■ **Activity**: Reproduce the closing run of lines below verbatim, from the line that contains "Where should I click to: Click" up to and including the final line.

Data records
━━━━━━━━

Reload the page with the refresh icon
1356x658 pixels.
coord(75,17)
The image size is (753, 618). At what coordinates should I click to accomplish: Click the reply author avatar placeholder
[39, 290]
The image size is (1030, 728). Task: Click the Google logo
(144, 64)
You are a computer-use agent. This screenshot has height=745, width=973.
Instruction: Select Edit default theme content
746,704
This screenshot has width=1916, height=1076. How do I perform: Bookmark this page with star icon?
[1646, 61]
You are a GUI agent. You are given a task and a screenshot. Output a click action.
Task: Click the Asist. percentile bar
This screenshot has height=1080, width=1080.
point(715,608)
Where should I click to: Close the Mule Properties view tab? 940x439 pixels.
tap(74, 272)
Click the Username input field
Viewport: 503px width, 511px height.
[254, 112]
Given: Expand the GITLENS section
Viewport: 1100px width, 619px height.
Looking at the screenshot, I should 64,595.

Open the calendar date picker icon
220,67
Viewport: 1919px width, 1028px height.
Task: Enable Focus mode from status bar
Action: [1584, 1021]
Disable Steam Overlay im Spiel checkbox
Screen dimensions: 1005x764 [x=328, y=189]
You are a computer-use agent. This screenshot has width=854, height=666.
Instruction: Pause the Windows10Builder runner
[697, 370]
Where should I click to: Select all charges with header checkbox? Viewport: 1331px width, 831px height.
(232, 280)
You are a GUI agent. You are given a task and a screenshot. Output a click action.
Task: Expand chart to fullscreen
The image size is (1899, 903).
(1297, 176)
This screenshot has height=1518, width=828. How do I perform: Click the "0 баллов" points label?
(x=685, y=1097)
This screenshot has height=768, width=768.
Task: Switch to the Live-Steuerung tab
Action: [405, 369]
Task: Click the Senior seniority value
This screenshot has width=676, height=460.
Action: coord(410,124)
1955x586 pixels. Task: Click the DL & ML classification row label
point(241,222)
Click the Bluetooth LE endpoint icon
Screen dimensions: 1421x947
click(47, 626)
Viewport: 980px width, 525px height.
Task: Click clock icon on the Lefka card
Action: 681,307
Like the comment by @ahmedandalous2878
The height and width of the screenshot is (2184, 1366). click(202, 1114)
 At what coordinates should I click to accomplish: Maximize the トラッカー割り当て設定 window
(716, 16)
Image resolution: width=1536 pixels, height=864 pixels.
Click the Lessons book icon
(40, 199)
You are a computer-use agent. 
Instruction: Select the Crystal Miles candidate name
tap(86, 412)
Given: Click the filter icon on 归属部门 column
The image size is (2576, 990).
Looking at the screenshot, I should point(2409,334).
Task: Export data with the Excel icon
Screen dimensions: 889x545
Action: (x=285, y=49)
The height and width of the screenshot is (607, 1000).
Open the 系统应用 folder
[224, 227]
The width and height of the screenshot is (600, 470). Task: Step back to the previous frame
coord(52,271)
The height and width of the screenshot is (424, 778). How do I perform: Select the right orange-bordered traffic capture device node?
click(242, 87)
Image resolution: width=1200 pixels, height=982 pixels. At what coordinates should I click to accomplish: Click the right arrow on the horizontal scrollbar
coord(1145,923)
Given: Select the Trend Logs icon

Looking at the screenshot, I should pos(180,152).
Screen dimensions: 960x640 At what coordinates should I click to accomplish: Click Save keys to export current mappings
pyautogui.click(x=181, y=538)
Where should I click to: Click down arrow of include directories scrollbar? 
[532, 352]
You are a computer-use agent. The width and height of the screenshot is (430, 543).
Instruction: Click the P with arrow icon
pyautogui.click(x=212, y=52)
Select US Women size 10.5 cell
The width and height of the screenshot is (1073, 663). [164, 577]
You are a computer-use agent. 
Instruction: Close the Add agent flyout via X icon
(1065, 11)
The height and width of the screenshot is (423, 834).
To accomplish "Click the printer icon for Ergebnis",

━━━━━━━━

■ **Result of this exercise**:
Where should I click to: Click down arrow of include directories scrollbar? 
[532, 352]
You are a computer-use agent. The width and height of the screenshot is (430, 543).
Instruction: Click the P with arrow icon
pyautogui.click(x=212, y=52)
Select US Women size 10.5 cell
The width and height of the screenshot is (1073, 663). [164, 577]
You are a computer-use agent. 
Instruction: Close the Add agent flyout via X icon
(1065, 11)
The height and width of the screenshot is (423, 834).
To accomplish "Click the printer icon for Ergebnis",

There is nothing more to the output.